AI: Threat or Benefit to Writers
Artificial Intelligence SEO Software from a Writer’s Perspective
So, you’re a writer.
And every day you strive to put into words something that will be of help to readers.
Something that will inspire others to move towards their dreams. Something important that will be taken as worthy enough to be remembered.
Simply because you were born with a talent. The talent that Marcus Buckingham and Donald O. Clifton, Ph.D. call “significance.”
The Significance of Being Significant
In their book NOW Discover Your Strengths, Buckingham and Clifton say significance is a talent where “you want to stand out. You want to be known. In particular, you want to be known and appreciated for the unique strengths you bring.”
In other words, you like the feeling you get when you’re bursting with pride, when people admire you because you are so talented. Because you are smart and thought-provoking. Because your razor-sharp stories are tear-jerkers.
Yet we live in a world where it’s harder than ever to become that writer. For there is so much competition. These days everyone seems to want to be a writer.
The Perfect Stay-at-Home Gig
For writing has been often extolled as ‘the perfect stay-at-home gig.” It’s been said to be “the path to riches.” Because “anyone can do it.”
Yet the truth is hard to hear. It’s hard to disengage from the belief that writing is an easy way to ‘cash in.’
It’s hard to face the truth, the reality that unseen troubles and hardships are just normal pieces of the writer’s gig.
Simply because writing for readers is complicated. Not merely because you have to know who your readers are, know exactly who you are talking to. But also, because what you have to say must be related in some way to what a specific reader wants to know and hear. Related some way to what a reader is experiencing so you are able to help them.
And additionally, you also have to say what you have to say in such a way that ignites a fire in the reader to read more than just your headline.
Attracting Readers using SERP
And even if that is a cinch and you are able to inspire readers to read all the way through to the very end of your piece, the biggest question of all is …
How do you get readers to even see your headline in the first place?
For there are millions of websites with new posts published daily.
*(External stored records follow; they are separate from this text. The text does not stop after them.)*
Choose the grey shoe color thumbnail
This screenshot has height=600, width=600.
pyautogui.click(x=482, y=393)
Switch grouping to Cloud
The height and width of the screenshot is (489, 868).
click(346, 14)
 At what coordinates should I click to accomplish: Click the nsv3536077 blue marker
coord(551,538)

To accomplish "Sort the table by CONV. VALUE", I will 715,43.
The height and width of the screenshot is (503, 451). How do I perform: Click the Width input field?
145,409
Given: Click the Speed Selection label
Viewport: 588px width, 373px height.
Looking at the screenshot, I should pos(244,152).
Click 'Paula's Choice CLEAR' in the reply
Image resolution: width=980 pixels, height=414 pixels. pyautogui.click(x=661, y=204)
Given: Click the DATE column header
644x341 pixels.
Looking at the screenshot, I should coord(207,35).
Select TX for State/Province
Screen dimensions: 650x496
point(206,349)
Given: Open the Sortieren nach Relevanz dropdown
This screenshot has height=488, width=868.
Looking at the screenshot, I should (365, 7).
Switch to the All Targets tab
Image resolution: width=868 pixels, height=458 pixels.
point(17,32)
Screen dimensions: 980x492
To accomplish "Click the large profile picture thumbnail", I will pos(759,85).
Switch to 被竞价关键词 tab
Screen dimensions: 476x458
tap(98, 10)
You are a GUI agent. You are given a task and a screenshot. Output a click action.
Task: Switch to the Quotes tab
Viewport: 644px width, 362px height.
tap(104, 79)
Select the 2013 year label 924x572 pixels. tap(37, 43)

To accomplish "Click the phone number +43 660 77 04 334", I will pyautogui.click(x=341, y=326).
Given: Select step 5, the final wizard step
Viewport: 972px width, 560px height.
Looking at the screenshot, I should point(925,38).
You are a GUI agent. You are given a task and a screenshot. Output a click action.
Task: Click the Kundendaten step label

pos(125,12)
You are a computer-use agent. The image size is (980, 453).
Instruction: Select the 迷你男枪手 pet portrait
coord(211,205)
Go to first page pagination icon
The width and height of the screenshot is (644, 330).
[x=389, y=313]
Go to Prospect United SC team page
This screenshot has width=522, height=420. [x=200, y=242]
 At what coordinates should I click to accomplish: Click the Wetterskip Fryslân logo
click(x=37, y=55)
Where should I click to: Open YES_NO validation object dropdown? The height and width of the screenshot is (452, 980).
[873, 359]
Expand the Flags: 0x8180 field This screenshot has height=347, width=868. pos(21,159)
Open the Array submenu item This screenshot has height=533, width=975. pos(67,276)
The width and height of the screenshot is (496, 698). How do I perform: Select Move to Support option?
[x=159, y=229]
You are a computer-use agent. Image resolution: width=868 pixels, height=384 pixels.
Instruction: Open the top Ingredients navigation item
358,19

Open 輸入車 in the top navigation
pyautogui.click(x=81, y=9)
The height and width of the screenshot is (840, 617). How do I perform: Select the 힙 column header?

As well people blasting emails (often multiple emails) at everyone all throughout the day.
So, to acquire readers, I’ve been studying SEO, search engine optimization. That’s where you select certain keywords, or keyword phrases for what you’re writing about. And you use those keywords to ‘hook’ search engines so they promote your piece of writing on page one of Google’s SERP, search engine results page.
And to do that you have to write something that is significant to the specific intent of a searcher.
But as I was researching more about it, I came across something that was, quite frankly … disturbing.
Are Writers Just Chasing Windmills?
I came across a marketer who was promoting AI … artificial intelligence software that creates highly targeted content aimed at getting on page one of google … and was succeeding.
This was, at first thought, very scary to me as a writer. Because if computer generated copy is ranking on Google, where does that leave us ‘human’ writers? Are our dreams of becoming successful, well-read writers just as fruitless, and as pointless, as Don Quixote’s chasing windmills?
I love writing. One of my other talents, according to Buckingham and Clifton, is “communication.” They say this talent is where “You like to explain, to describe … and to write.” They say “Ideas are a dry beginning. Events are static. You feel a need to bring them to life, to energize them, to make them exciting and vivid. And so you turn events into stories and practice telling them.”
They explain that the goal to keep in mind is that any piece of writing, whether it’s “an idea, an event, a product’s features and benefits, a discovery, or a lesson — [is for it] to survive.” You do that by attracting readers’ attention to you and then you “capture it, lock it in.”
They explain further that your desire to communicate by finding the perfect way to say something, using a precise word, a picturesque phrase, and dramatic word combinations is the reason people are drawn to what you write.
They add, “Your word pictures pique their interest, sharpen their world, and inspire them to act.”
Good Writing’s Not Enough
But it’s simply not enough to be just a good writer. Even though that’s what keeps drawing me back to the computer, back to my word processor, back to rhythmically tapping on my keyboard.
Back to trying to prime those words, images, and thoughts from deep within me that might be of value to you as well as to many others.
And even though that’s the human quality that readers are really looking for, it’s still not enough to do the job of capturing reader’s attention alone. Even when the emotional impact those words have on people by drawing them into a story and arousing their desire to solve a problem, to seek a solution, or answer a question is almost magical.
And that magic builds momentum by actively guiding with intentional camaraderie anyone anywhere they’re led.
But writing isn’t the total answer to being heard in the modern world.
Artificial Intelligence May Be the Next Step
And I never knew that — until now.
I never thought I’d also have to burst out of my writer’s bubble and become uptight about ranking in search by being transparent.
I never suspected I should be user-friendly to rouse serious traffic. And even believe in the urgency of rising stats that are bestowed upon the trendsetters.
For times have changed. Whether things have changed for the better or not remains to be seen. But the truth is, marketers have a distinct advantage over any writer who thinks all that’s necessary is telling a rousing story so people will automatically find you.
Yet artificial intelligence may be the next step to doing that. For marketers today know their stuff. They have artificial intelligence on their side. And you don’t argue with a computer.
Instead, you change its programming. Or find a way to make that programming work for you instead of against you.
Or you just simply buy into AI and work with it to find ways to promote the human aspects of writing. And burst with pride because you’re benefiting from unhuman resources as you storyboard … and survive the threat.
Then surviving and thriving in an extremely competitive world ain’t quite as hard. Because you take advantage of, and benefit from, the use of artificial intelligence that’s the new trendsetter in town.